Album Review: Chad Elliott & the Redemptions — Rest Heavy

Chad Elliott & the Redemptions

Rest Heavy

Rest Heavy, the newest release from Iowa native Chad Elliott, opens with an arpeggiated piano riff and cymbal crash before launching into a leaned-back, eyes-closed, soulful-howl gospel-blues tune of which Sam Cooke would have approved. The title track perfectly sets the stage for the songs to follow, which cover serious ground in terms of genres and tonal focuses. Fortunately, Elliott easily chameleons his voice to match the tone, style and nuanced emotional inflections that each song style demands. As he croon-wails his way through tracks that range from hardscrabble stories and ain’t-life-like-that tunes to songs of somber reflection, his constellation of influences is clear, with stylized moments and melodic arrangements that evoke the likes of Tom Waits, Eric Clapton, Bruce Springsteen and Doc Watson.

While the album has many standout moments, the standoutiest is the fourth track, “Shining Stars.” The musicianship is on point throughout the entire album, but the vocal and instrumental arrangements on this track are the most restrained and nuanced, with a moody, country, Telecaster-guitar backing that creates an anthemic feeling and blends perfectly with Elliott’s somber phrasings. The ponderous, calm consideration that comes from staring at a night sky is captured in a remarkable and subtly powerful way, and you will find yourself easily singing the song’s hook, “Shining stars burn deep in the night,” long after the album is done playing.
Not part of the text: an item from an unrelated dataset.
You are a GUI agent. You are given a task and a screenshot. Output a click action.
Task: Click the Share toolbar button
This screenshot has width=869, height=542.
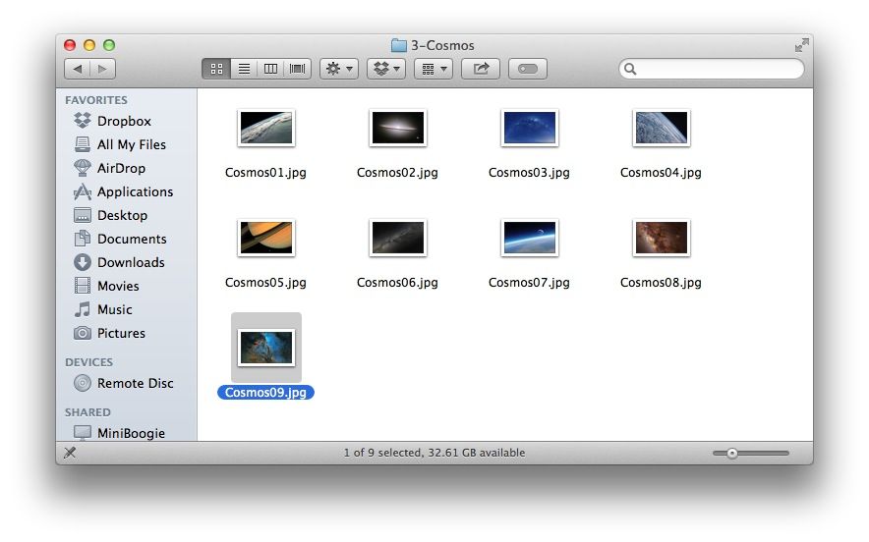[x=481, y=69]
As a whole, Rest Heavy is a high-energy, dynamic work. One of the best parts about listening to the album is the clear sense you get that Elliott is having the time of his life playing and recording these songs. Considering that these tracks were laid down at the legendary Sun Studio in Memphis, Tennessee, it’s not hard to understand why. Still, hearing the joy in an artist’s voice from the pure pleasure of making music makes that music that much more enjoyable. Rest Heavy is available Aug. 10: Check it out.